Not that this is a good habit to get into.

One thing is certain: this isn’t getting repealed. Jonathan Chait does a pretty good job of explaining why the Republican hope that the ACA will be repealed by veto override is likely a fantasy.  Which means that it’s safe for some time. Perhaps, forevermore, as people will not like essentially being told that they have to give up health insurance. Particularly those with preexisting conditions that allow insurers to deny them coverage.

Chait also notes that with the ACA pretty much locked in, this entire conversation is about midterm elections. I concur. So let’s talk about midterm elections. Gallup has Obama at 41% approval today, so a Republican blowout? Not if this works out. If you find that hard to believe, consider how we went from a Republican tornado in 2010 to a fair margin of victory for Obama in 2012. A somewhat more promising economy, Republicans killing their brand with brinkmanship, and women flocking to Obama because of the right’s hostility to birth control made all the difference. Much further back, Ronald Reagan’s three Gallup numbers in January 1983 were 37%, 37%, and 35% in the face of double-digit unemployment. But as job creation revved up, he went well above the big 5-0 by year’s end.

So I give you the ways health care can affect 2014:

A meltdown followed by a Republican landslide. Basically, this is where the changes to the system become impossible to process. Result? Chaos ensues and the Republicans gain 6-10 Senate seats and 20-45 House seats.

This is the only scenario in which repeal of the ACA becomes a realistic possibility. Even if that doesn’t work, Republicans should be able to get some pet project (cutting food stamps and school lunches by a third springs to mind) over Obama’s veto.

Fixes come too late to save the Democrats. People seem to start deciding who to vote for in the summer. That’s why Obama’s miserable first debate performance against Romney last year wasn’t offset by a fantastic jobs report days later. If final implementation of the ACA is screwed up, the Obama administration has until May to fix it before it faces backlash in November.

Still, the fixes will halt Republican momentum by the time the newly Republican controlled Senate is sworn in. Which means that the only difference between this and the meltdown scenario is that Obama will actually have to start vetoing bills.

Moderate botching. The ACA is implemented badly but not disastrously so. That means that the Dems suffer a slightly worse then average midterm defeat for the President’s party. Since the Republicans need at least six seats to win the Senate, this might not be enough.

Easy does it. With enrollment way up, it’s probably going to take a lot of screw-ups to shut down the program. So a mixture of incompetence and success stories could be coming. Electorally speaking, this is a wash.

Republicans drop the ball. I don’t think enough mind is paid to the fact that the Republican party has a tendency to screw up opportunities. Remember the government shutdown and how it briefly gave rise to the idea of Dems winning back the House? Republicans have at least one more chance to shut down the government. That could very well yield all the goodwill they’ve gotten from the administration’s comedy of errors.
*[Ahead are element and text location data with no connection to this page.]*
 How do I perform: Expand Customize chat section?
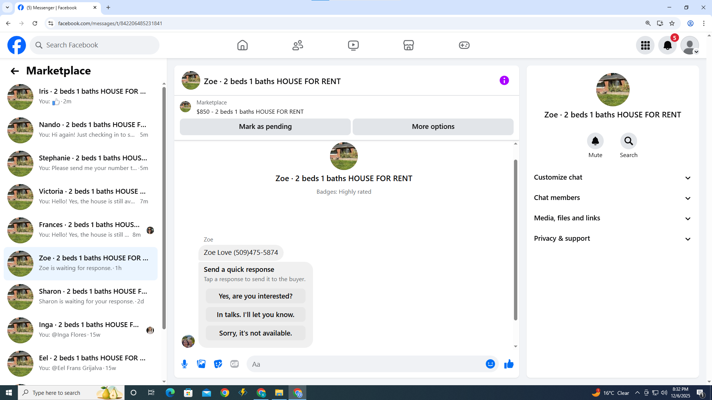pyautogui.click(x=613, y=177)
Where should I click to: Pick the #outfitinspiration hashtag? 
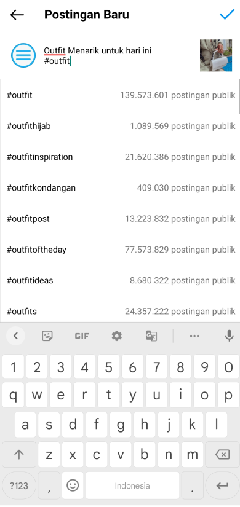(120, 157)

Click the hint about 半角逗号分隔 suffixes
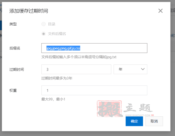coord(79,57)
Plus, their litmus tests tend to lead to unelectable kooks getting nominated. If the recent past is any guide, they will throw multiple races. That could easily be the difference between a Democratic or Republican Senate.
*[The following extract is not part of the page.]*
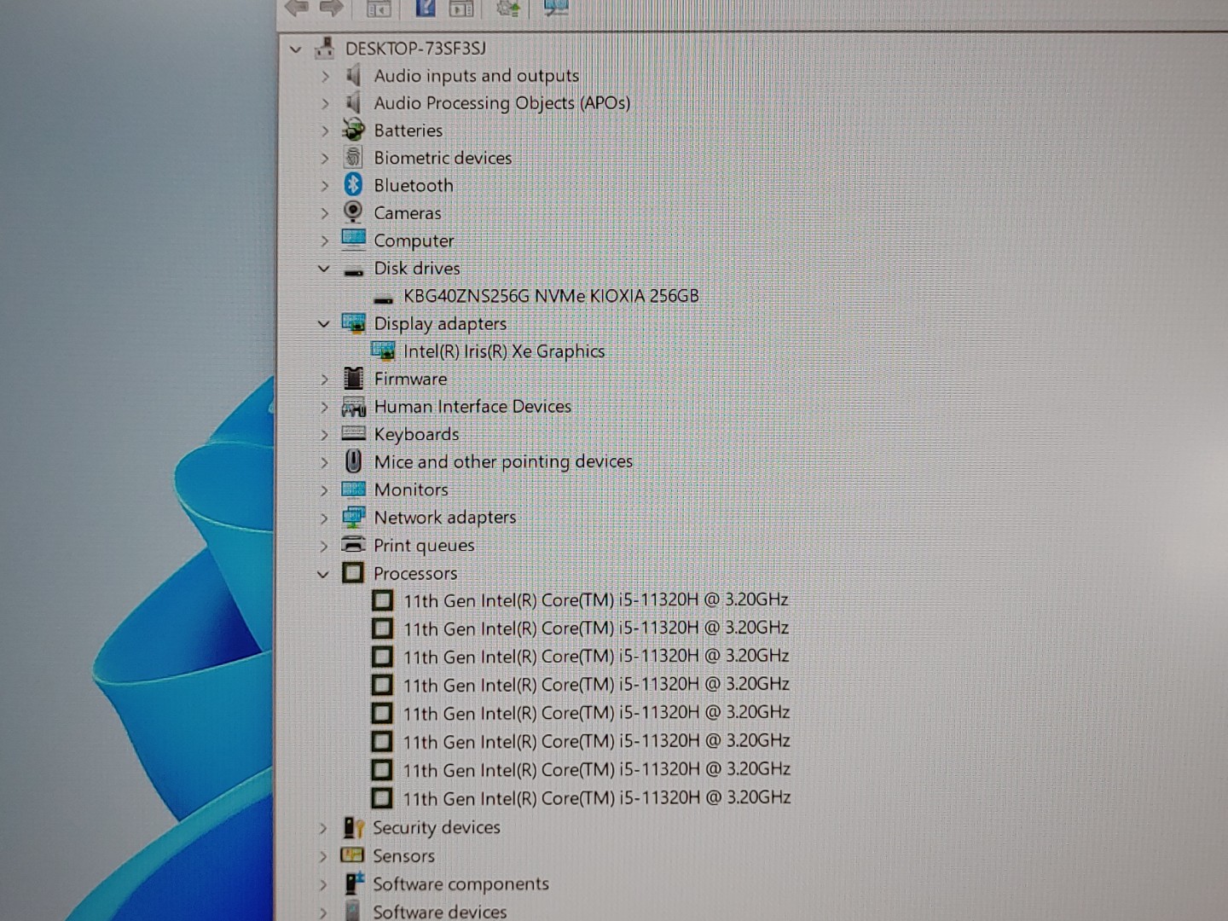Collapse the Processors category
This screenshot has width=1228, height=921.
click(323, 574)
Kind of like how Goofy would handle nominations.

Moderate success. The health care bill works, but not magnificently so. The result is a status quo election in which the balance of power changes little in either direction.

Democratic victory. Finally, if the worst turns out to be behind us, the rollout will not be a problem for Democrats. I still wouldn’t expect them to win big unless the Republicans foolishly shut down the government again, though.